Ocho de la mañana de un domingo de febrero. Refresca. A esa hora, el manto de niebla aún no se ha disipado en esta finca de foravila. El paisaje aparece difuminado, casi irreal, y en él se adentra un grupo de cuatro hombres bien abrigados y acompañados de tres perros juguetones.

Esos hombres hacen montones de ramas de almendra y algarrobo, a las que prenden fuego.

Cuando se consumen, enfrían los restos y los van metiendo en barriles. Los tapan con un plástico y precintan el recipiente con cinta para que no entre el oxígeno y se acabe de asentar el carbón.

Son horas de trabajo. Horas de maniobras con el tractor, de trajinar las ramas, de encender el fuego, de esperar a que las brasas se apaguen... Horas de trabajo sin prisas, pero continuo, con frugal torrada de por medio. Llonganisses, botifarrons y xues se desparraman apetecibles sobre las rebanadas del pan payés. Unas mandarinas redondean el almuerzo.

¿El objetivo de esta jornada dominical? Producir la carbonissa con la que alimentar a los braseros de los hogares durante el invierno.

-¿Vale la pena este esfuerzo hoy en día en que hay tantos sistemas de calefacción? ¿No basta con encender el radiador?- le pregunta un observador a la persona que lleva la voz cantante en todo el proceso.

-¿Si merece la pena? Claro que sí. Los braseros te dan un calor especial. No sé cómo explicártelo. No sabes cómo disfruto el domingo cuando me pongo en mi hamaca tapado con una manta y el brasero debajo.

Lo explica Marcos, un mecánico de 52 años que llegó de la península hace casi cuatro décadas fogueándose como albañil primero y después en las minas de Alaró. Su padre era pastor, y Marcos recuerda cómo hacía carbón aprovechando la poda de las encinas. A su lado, asiente un amigo que le acompaña en la tarea:

-El brasero te da una temperatura permanente. Es una cultura que está totalmente en vigor, sobre todo entre la gente mayor de los pueblos.

Reminiscencia del pasado

Los braseros alimentados con carbón representan una de esas reminiscencias del pasado que recuerdan que Mallorca no fue siempre un paraíso natural reconvertido en una industria turística a toda máquina de rent a cars, todo incluido, urbanizaciones devorando la costa y beachclubs con mojitos prohibitivos. Como sucede con las matances, las fiestas tradicionales, la costumbre (ésta sí, en clara extinción) de dejar las puertas de las casas abiertas y la posibilidad de encontrar un pa amb oli a un precio asequible, es una de esas cosas que marcan la divisoria entre la foravila y las urbanizaciones de nueva planta.

━━━━

» **QUÉ HACER**
Traduce al inglés esta oración del texto sobre el carbón en Mallorca: «Esos hombres hacen montones de ramas de almendra y algarrobo, a las que prenden fuego.»

━━━━

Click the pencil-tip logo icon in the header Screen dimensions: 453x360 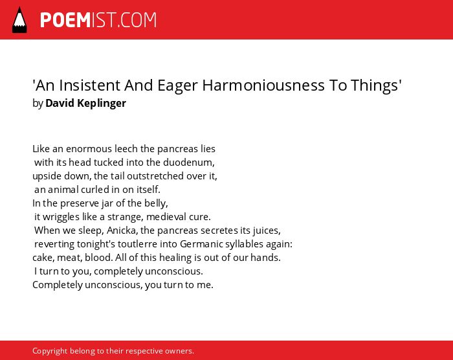click(x=19, y=20)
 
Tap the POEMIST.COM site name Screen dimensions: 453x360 click(x=98, y=20)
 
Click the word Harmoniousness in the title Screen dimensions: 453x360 click(x=263, y=85)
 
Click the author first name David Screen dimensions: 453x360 click(x=60, y=103)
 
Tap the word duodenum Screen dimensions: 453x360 click(x=189, y=163)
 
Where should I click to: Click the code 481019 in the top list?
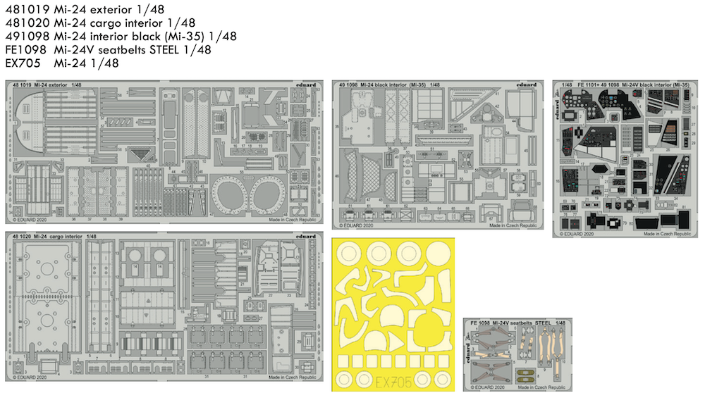26,8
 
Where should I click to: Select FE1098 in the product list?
26,50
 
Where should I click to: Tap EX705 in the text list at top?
23,64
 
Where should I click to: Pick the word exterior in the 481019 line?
106,8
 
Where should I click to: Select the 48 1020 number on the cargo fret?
23,236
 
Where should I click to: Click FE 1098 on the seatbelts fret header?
477,323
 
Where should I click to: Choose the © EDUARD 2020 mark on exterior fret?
30,220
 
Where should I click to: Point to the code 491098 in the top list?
26,36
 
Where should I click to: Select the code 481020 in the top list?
26,22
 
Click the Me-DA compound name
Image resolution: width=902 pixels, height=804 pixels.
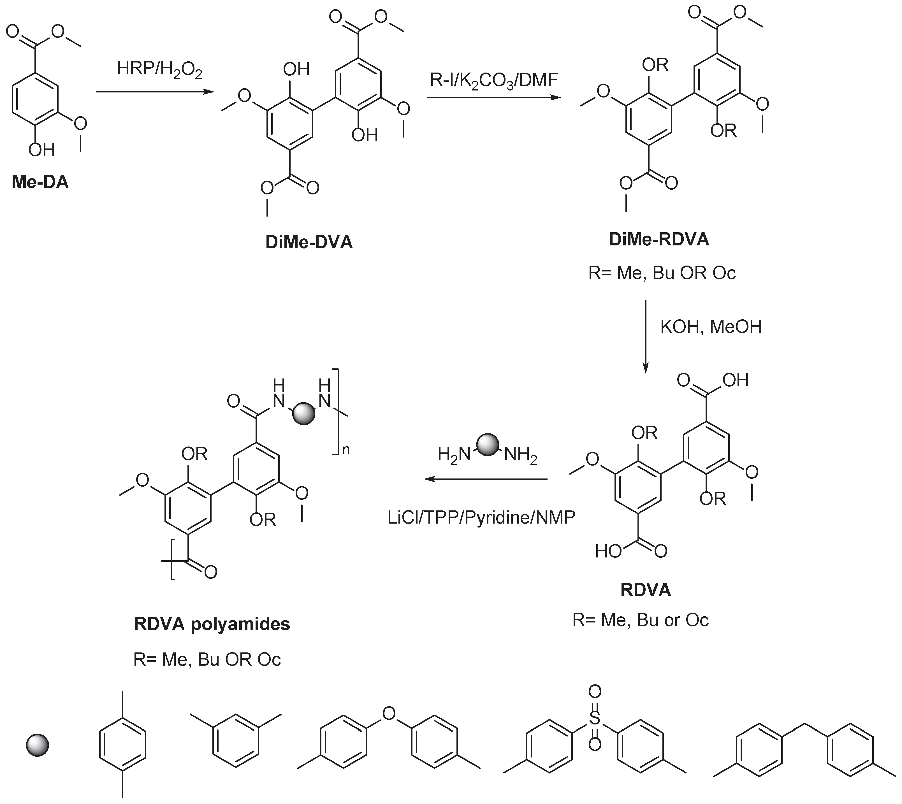40,182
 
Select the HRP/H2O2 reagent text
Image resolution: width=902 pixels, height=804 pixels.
159,70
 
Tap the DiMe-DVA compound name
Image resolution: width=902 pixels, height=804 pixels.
309,242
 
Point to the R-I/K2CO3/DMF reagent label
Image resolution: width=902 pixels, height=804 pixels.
494,81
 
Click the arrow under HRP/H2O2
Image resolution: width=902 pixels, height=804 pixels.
155,92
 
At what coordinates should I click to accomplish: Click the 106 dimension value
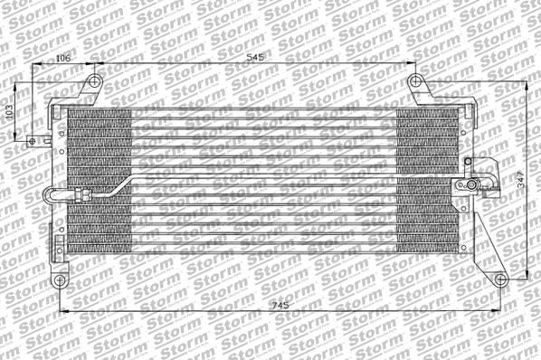pyautogui.click(x=62, y=58)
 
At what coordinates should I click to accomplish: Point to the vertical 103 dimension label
pyautogui.click(x=10, y=112)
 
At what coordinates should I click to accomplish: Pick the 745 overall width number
pyautogui.click(x=281, y=308)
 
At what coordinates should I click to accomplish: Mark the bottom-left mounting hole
pyautogui.click(x=61, y=279)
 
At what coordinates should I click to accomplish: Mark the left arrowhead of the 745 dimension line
pyautogui.click(x=62, y=314)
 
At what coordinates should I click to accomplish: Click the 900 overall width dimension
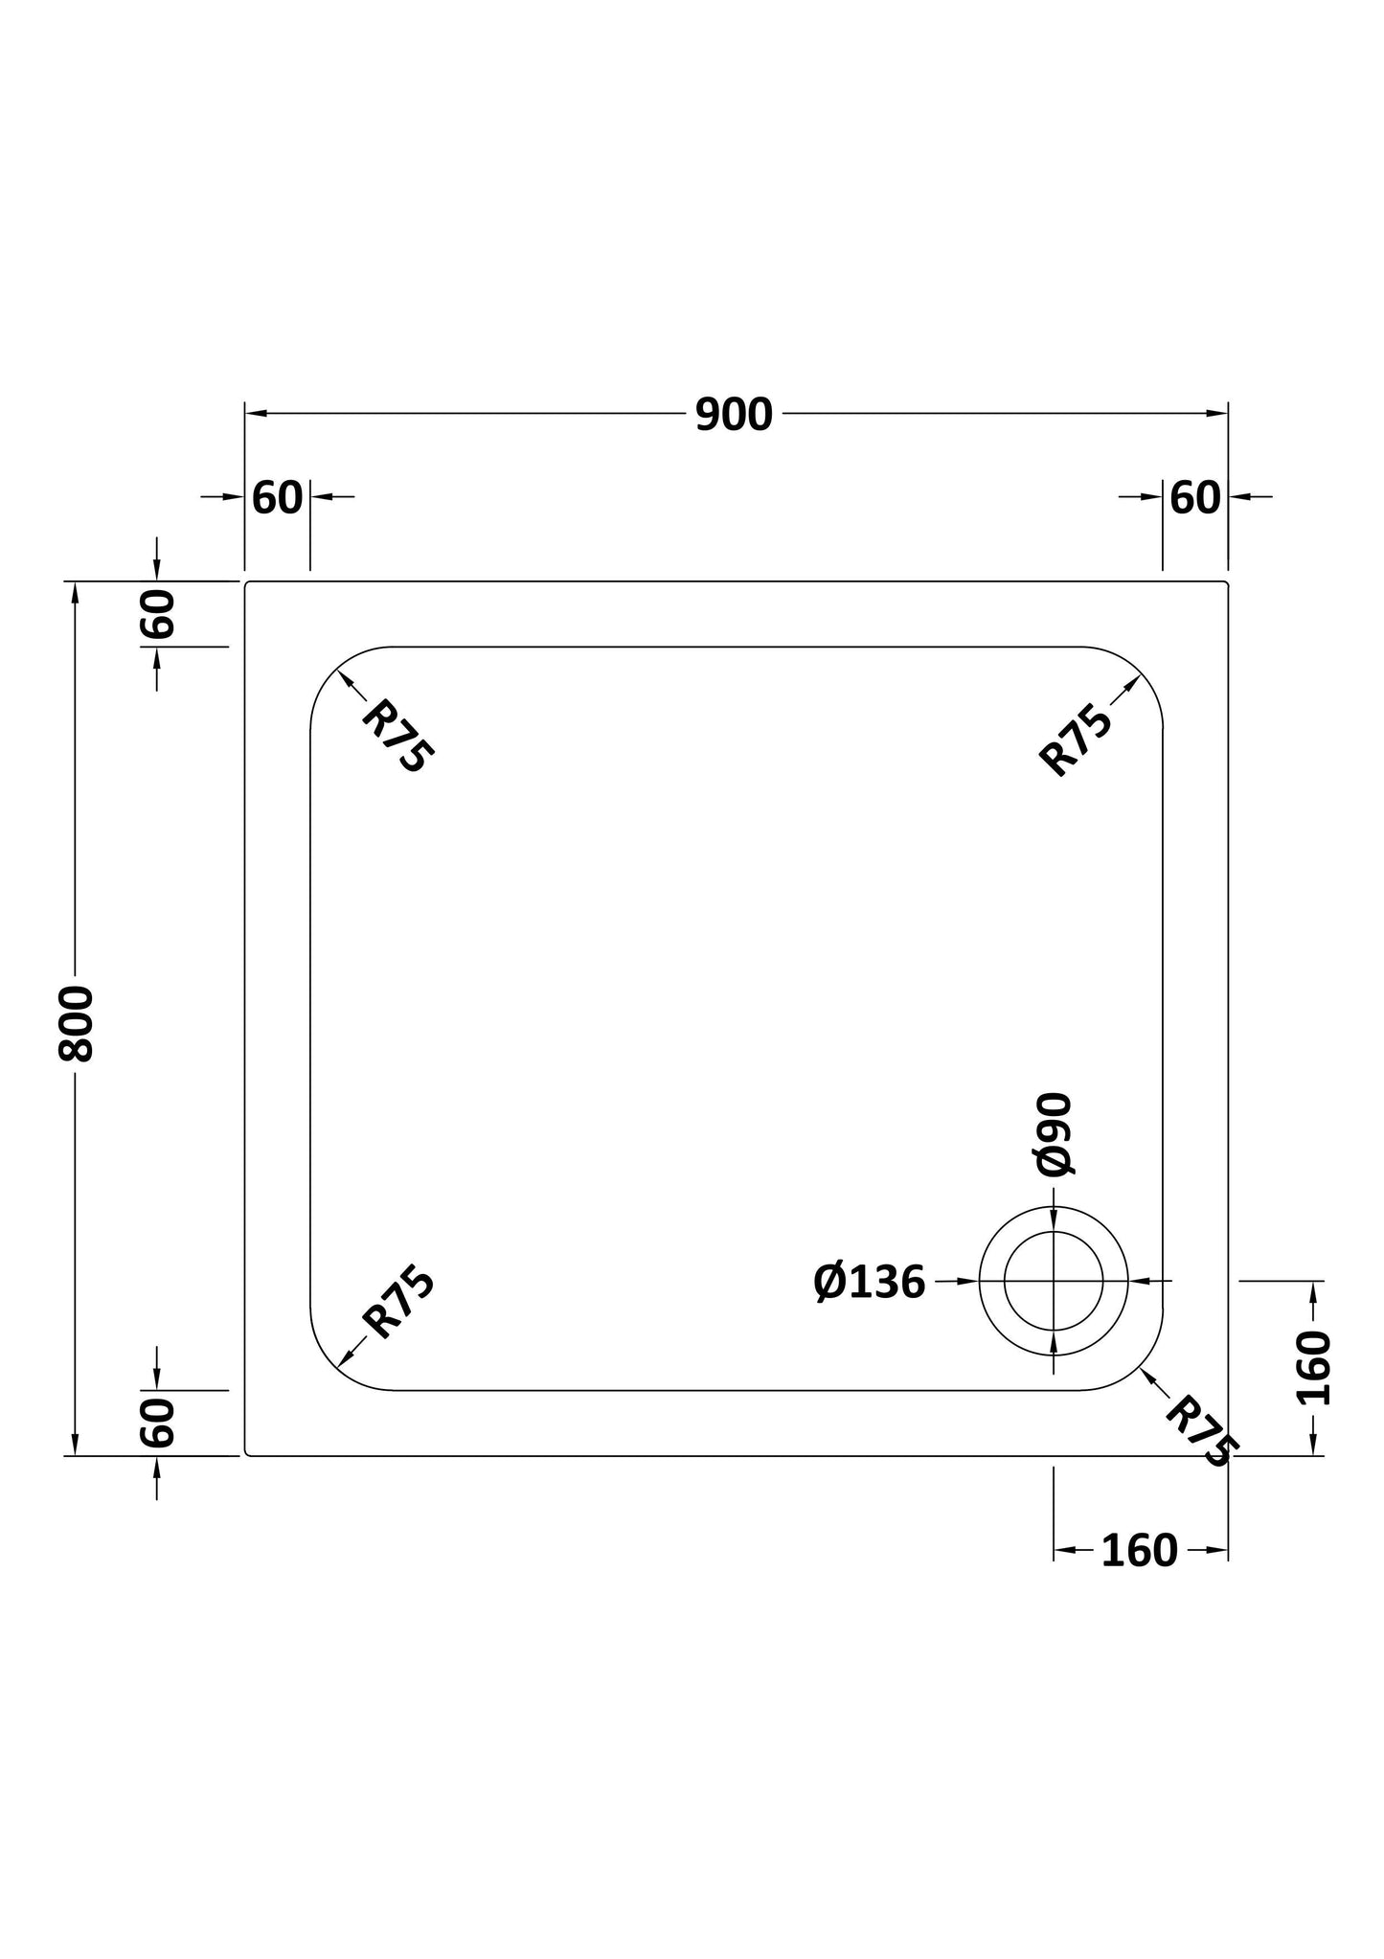point(734,415)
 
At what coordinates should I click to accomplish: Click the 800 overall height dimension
point(77,1023)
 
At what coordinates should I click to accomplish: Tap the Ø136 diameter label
point(870,1282)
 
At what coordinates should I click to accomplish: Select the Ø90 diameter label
point(1055,1134)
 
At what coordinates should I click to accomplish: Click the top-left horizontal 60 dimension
point(278,498)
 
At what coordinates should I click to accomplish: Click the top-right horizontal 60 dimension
point(1195,498)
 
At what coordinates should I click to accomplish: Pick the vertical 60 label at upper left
point(158,614)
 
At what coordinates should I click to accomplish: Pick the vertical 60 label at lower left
point(158,1423)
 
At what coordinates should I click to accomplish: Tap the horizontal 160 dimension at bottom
point(1139,1551)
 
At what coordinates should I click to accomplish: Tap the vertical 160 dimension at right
point(1313,1368)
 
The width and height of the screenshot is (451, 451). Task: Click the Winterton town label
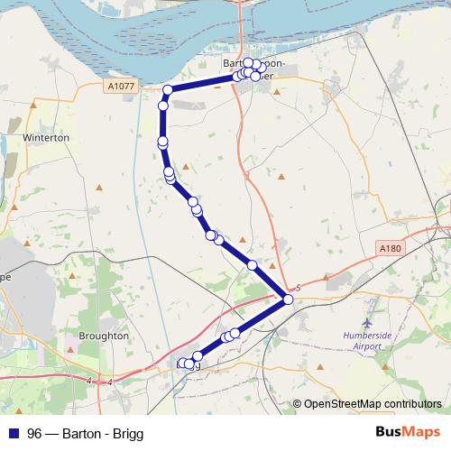pyautogui.click(x=47, y=138)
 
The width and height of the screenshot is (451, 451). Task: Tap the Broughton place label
pyautogui.click(x=104, y=336)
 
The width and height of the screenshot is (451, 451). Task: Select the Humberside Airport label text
pyautogui.click(x=368, y=339)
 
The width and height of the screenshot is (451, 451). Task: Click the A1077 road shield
pyautogui.click(x=120, y=86)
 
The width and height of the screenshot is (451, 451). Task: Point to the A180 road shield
pyautogui.click(x=390, y=246)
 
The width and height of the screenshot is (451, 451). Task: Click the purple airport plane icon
pyautogui.click(x=366, y=321)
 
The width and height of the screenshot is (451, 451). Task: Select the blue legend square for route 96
pyautogui.click(x=13, y=433)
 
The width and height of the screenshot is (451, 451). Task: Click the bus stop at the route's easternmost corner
pyautogui.click(x=288, y=299)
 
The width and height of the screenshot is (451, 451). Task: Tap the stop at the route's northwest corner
pyautogui.click(x=168, y=88)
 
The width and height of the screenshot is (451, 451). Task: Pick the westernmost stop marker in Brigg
pyautogui.click(x=183, y=364)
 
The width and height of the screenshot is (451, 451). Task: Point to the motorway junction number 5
pyautogui.click(x=297, y=286)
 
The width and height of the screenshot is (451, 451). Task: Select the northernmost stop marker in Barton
pyautogui.click(x=249, y=63)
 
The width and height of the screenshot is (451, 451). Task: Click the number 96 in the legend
pyautogui.click(x=34, y=433)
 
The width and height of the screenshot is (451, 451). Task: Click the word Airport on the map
pyautogui.click(x=368, y=345)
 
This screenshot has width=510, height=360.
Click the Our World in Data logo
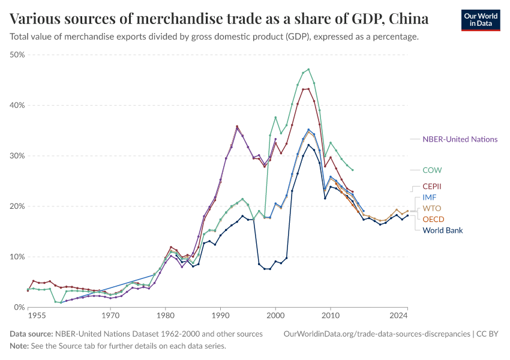(x=480, y=19)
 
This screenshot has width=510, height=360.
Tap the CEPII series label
(x=434, y=187)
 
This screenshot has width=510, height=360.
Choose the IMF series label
(x=430, y=197)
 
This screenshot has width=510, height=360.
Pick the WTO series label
(x=432, y=208)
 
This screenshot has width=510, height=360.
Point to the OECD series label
(x=434, y=219)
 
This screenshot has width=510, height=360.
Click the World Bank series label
(x=443, y=230)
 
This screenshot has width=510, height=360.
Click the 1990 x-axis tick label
(x=220, y=314)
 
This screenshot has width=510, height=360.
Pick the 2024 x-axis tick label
(x=398, y=314)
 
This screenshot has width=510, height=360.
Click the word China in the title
(x=408, y=19)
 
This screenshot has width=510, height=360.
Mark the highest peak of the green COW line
(x=308, y=69)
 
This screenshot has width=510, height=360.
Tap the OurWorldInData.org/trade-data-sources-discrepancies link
(x=377, y=334)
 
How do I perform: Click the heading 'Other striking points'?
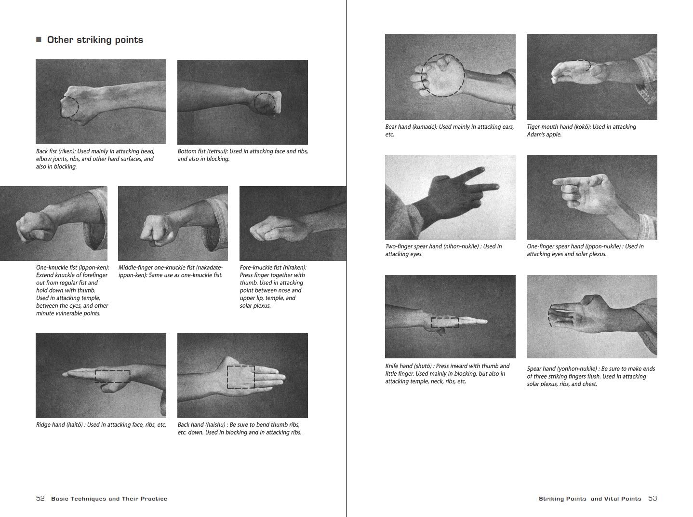coord(95,40)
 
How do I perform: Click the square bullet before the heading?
coord(39,40)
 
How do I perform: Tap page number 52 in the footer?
coord(40,498)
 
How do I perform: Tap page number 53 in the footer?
coord(653,498)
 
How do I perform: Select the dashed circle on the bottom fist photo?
coord(265,103)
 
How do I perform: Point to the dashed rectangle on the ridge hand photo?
coord(112,377)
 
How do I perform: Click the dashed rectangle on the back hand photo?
coord(240,377)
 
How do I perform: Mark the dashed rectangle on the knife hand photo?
coord(444,322)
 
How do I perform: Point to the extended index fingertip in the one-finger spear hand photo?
coord(556,182)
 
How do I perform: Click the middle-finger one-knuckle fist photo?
coord(173,224)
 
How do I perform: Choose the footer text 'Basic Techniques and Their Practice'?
coord(109,499)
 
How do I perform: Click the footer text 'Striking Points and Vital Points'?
coord(590,499)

━━━━

» **RESPUESTA**
Those men make piles of almond and carob branches, which they set on fire.